Sowing and Caring for Seedlings

There is a lot you can do to raise healthy seedlings which will go on to produce good, strong plants.

Sow at the right time for the facilities you have. If you don't have much space for raising young plants, such as a greenhouse or cold frame, you will need to sow much later or sow direct into the soil. The ground must be warm enough for the plants to thrive by the time they are ready to be planted out. A cold spring can leave you with 100 plants stuck in pots and nowhere to put them!

Give your seedlings the best start by sowing them into a soil-based potting compost designed to provide the right nutrients and with good drainage qualities - or make your own from good quality compost mixed with leaf mould.

Fill your pot or tray with compost nearly to the top. Water, using tap water, then scatter your seeds thinly on the damp surface. Sift a little more dry compost over the top to cover the seeds and leave in a warm, light place. Very small seeds should be just covered. Some, like celeriac, don't need any compost on top at all. A general rule of thumb is to cover to the same depth as the size of the seed you're sowing. If you're just sowing one large seed per pot, like a courgette, sow it edgeways, rather than flat on the compost, to help avoid rotting. Make sure you sow bigger seeds in slightly larger pots as they grow really quickly!

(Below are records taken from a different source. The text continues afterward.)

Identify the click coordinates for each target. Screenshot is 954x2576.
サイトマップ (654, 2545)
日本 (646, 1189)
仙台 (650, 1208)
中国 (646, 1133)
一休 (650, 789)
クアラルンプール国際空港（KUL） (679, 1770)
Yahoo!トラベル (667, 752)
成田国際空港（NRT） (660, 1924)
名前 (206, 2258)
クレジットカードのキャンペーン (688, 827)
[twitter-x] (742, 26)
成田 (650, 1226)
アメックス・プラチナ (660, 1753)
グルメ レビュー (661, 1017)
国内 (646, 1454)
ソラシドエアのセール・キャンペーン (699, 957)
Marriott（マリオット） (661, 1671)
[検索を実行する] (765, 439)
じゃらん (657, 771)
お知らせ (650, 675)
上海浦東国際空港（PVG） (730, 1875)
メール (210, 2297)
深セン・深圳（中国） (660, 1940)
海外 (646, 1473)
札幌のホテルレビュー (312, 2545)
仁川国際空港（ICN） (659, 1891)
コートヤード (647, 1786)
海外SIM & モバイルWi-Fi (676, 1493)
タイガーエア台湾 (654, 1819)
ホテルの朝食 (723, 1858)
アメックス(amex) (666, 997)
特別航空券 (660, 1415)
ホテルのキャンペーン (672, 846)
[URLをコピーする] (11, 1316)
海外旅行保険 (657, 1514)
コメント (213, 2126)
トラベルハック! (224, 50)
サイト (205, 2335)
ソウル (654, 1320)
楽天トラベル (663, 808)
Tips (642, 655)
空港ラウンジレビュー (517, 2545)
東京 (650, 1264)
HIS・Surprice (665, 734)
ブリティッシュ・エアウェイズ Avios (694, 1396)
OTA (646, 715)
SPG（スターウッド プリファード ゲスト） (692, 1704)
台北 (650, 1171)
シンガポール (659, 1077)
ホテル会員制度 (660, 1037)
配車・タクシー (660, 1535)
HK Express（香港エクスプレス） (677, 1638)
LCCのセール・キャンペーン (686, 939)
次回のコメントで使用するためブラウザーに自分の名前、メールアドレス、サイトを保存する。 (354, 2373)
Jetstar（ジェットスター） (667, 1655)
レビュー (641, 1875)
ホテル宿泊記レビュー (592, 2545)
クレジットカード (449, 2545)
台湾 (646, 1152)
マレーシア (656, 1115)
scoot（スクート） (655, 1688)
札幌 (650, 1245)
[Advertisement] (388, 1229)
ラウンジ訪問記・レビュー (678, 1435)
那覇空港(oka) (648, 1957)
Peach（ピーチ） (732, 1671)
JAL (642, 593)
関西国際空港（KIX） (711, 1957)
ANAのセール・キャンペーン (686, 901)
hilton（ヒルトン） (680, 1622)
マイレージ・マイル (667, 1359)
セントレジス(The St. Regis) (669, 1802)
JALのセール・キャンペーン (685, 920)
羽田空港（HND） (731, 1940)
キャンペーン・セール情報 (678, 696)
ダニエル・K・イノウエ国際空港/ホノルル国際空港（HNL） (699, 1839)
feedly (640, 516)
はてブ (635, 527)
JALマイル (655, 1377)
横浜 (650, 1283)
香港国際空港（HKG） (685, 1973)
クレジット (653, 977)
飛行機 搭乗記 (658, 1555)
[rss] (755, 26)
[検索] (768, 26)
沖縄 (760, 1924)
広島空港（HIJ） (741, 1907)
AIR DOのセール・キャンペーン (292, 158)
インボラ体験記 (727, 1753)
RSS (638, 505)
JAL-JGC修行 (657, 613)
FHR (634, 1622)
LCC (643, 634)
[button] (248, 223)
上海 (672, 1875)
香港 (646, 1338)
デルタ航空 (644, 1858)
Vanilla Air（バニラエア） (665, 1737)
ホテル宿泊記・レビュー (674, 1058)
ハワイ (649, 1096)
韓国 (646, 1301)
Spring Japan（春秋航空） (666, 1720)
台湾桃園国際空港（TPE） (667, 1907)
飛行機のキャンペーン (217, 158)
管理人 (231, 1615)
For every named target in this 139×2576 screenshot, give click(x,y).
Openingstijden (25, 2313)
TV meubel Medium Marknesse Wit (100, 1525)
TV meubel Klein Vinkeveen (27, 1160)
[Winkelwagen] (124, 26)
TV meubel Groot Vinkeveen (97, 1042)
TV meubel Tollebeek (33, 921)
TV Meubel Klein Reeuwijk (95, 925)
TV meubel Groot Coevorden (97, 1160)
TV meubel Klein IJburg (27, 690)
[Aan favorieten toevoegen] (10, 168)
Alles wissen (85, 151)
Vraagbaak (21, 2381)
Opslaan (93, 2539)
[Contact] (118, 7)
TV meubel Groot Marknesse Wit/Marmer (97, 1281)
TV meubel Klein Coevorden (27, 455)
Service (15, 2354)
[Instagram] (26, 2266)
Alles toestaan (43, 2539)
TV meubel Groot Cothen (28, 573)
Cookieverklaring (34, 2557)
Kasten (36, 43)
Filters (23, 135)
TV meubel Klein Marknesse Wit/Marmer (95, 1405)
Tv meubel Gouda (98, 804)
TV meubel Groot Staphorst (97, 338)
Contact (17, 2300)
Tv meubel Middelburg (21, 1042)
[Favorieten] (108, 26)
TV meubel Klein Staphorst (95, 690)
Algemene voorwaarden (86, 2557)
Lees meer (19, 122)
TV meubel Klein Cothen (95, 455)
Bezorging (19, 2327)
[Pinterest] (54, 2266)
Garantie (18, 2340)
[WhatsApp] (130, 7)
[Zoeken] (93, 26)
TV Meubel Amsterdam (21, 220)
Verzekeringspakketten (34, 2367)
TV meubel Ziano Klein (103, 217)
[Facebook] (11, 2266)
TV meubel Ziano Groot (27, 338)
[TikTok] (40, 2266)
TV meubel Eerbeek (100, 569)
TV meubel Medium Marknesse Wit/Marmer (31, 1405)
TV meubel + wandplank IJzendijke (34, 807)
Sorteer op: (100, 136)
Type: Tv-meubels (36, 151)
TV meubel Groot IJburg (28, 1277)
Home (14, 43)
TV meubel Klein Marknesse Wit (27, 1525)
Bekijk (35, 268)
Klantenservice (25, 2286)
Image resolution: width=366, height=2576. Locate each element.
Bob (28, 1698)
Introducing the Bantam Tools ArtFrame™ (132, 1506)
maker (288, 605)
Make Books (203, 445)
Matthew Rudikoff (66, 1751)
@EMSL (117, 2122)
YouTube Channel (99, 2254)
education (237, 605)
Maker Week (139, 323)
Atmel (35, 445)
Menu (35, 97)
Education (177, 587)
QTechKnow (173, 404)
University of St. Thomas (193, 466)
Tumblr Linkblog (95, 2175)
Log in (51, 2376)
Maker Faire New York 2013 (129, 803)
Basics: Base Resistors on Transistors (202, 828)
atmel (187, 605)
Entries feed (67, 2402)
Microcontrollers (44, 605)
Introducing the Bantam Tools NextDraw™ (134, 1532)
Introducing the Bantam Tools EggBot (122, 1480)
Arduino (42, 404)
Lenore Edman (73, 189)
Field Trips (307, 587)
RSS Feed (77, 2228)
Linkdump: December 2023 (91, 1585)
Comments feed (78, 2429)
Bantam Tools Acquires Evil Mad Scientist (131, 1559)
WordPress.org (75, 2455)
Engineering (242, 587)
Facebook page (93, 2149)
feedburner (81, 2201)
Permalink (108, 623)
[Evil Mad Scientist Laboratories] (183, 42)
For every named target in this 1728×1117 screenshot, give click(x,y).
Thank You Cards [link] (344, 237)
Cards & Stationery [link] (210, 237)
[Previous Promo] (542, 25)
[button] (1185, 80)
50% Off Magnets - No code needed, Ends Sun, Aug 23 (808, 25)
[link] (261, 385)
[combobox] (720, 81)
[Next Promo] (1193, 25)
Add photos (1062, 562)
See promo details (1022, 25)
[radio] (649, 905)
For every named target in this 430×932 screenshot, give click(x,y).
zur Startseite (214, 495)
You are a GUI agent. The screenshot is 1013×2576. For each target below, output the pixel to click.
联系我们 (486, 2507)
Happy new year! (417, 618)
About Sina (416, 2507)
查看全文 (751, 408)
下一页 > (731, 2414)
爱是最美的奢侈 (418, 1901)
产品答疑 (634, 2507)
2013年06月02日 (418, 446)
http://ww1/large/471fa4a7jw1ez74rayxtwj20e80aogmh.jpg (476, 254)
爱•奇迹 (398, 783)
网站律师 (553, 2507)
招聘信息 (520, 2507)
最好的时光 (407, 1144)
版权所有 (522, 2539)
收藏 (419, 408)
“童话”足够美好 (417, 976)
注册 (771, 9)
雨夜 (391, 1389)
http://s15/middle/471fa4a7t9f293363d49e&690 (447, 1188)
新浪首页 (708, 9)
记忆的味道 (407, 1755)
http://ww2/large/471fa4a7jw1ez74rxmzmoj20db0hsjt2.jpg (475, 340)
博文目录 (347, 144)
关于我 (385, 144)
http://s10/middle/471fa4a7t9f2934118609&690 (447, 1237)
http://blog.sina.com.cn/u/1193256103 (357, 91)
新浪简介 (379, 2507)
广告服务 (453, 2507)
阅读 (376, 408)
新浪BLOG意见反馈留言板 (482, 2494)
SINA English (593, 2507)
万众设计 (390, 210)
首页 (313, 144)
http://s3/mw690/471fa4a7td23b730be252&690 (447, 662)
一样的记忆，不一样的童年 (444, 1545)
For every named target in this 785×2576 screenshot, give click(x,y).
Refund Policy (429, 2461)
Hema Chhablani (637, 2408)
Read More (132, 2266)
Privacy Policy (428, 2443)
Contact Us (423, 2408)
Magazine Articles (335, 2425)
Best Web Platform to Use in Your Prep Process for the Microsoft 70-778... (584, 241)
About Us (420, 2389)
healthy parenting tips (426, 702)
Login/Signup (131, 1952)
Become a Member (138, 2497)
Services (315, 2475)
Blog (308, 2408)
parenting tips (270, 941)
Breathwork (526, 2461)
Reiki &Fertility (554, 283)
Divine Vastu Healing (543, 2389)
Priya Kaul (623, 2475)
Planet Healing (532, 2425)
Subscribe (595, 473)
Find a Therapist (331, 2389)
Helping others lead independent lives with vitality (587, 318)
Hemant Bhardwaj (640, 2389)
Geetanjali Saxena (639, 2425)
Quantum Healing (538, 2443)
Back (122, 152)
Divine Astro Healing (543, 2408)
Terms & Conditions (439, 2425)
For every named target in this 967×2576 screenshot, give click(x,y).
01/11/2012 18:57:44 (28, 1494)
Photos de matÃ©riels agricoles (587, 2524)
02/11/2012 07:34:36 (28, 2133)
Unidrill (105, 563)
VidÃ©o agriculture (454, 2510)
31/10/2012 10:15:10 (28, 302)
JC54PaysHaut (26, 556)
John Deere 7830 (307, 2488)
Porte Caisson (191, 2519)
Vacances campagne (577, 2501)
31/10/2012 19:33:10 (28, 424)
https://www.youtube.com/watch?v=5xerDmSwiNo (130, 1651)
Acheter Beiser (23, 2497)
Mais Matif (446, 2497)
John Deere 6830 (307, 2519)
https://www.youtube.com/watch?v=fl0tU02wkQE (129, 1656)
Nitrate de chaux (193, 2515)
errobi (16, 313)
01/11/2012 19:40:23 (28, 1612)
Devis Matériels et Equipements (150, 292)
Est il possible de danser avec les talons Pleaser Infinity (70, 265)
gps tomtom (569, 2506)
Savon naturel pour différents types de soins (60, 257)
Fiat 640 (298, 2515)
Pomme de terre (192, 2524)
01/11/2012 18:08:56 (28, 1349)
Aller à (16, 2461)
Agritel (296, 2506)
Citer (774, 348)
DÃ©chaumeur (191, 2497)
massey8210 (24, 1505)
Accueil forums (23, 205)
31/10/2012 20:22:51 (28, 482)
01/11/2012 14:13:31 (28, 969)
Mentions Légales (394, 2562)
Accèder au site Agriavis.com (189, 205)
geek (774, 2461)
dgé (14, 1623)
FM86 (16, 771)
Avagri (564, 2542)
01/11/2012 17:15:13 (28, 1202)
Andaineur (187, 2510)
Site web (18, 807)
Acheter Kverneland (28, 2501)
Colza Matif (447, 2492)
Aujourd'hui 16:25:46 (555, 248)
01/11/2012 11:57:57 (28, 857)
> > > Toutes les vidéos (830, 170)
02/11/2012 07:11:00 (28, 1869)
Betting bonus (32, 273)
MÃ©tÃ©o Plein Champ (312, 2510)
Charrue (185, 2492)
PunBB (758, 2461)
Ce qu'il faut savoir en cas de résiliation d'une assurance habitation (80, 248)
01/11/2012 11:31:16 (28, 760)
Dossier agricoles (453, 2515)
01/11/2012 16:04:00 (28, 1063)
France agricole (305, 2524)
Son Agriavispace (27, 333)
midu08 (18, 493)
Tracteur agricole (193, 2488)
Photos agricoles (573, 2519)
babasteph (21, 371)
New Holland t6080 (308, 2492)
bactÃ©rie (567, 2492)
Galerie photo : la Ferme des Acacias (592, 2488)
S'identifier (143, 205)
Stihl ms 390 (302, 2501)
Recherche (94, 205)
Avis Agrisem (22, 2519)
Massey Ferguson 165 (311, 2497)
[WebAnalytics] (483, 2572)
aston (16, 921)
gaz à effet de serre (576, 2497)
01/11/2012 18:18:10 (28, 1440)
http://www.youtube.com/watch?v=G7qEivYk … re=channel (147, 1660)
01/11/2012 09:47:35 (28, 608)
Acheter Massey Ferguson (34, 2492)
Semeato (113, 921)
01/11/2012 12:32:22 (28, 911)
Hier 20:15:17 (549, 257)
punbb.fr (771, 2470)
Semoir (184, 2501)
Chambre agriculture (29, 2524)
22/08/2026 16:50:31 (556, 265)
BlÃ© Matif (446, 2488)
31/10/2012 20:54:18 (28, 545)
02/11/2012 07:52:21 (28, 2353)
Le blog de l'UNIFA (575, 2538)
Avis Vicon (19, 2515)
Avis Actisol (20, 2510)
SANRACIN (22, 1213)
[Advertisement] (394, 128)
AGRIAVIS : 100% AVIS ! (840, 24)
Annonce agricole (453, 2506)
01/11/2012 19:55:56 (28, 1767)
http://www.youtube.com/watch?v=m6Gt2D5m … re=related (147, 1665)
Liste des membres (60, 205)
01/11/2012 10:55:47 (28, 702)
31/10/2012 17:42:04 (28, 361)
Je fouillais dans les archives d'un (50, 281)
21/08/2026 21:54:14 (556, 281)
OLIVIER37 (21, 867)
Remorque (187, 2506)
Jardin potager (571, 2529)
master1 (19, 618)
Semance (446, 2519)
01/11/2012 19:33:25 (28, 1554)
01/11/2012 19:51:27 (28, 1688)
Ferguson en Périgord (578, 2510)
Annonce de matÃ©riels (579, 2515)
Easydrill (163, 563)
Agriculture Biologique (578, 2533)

Watering is very important. Use tap water initially for watering seedlings as they may not cope with the micro-organisms in rain water, especially if it's been in a water butt for some time. Seedlings don't need much water while they are small. Water when the soil is very dry and the pot feels light when you lift it. Keep a container of water at room temperature for watering your seedlings: nothing will set them back like a soaking in cold water. You can either water from the bottom by standing the pots in a tray and wait until the water has saturated the whole pot before removing them to drain, or by the careful use of a fine spray. I prefer the first method.

Pot up your seedlings as soon as they are big enough to handle. This is usually when they have their first proper pair of leaves, like the ones in the photo above. They will grow better in individual pots and there will be less interference to their root systems the sooner you can do it.

Make sure your seedlings have plenty of even light or they will grow tall and spindly stems (this is known as 'leggy'). This often happens when seedlings are grown on windowsills, even if you turn them every day. Try to prevent this, but if it happens, pot them on into deep pots and plant so that only a short piece of stem and the leaves are left above the soil surface. Once your seedlings have been potted on and have several leaves you can start watering with rain water as this will now be better for them than tap water.

Keep potting on into bigger pots as soon as the plants' roots appear at the bottom. If the plants become pot-bound they will not thrive and their growth will slow. Pot into compost designed to provide the right nutrients at each stage of growth. Multi-purpose is fine to pot into but don't leave the plants in it for long before potting them on again or they will need feeding. Make sure your compost is peat-free.

Treat it like a race to get the seedlings to grow quickly and into the ground as fast as possible as this is the best place for them once they're big enough and if the ground is warm enough. Use cloches to give young plants extra warmth and shelter. The aim is to clear the space in your greenhouse or cold frame for the next lot of seedlings coming along.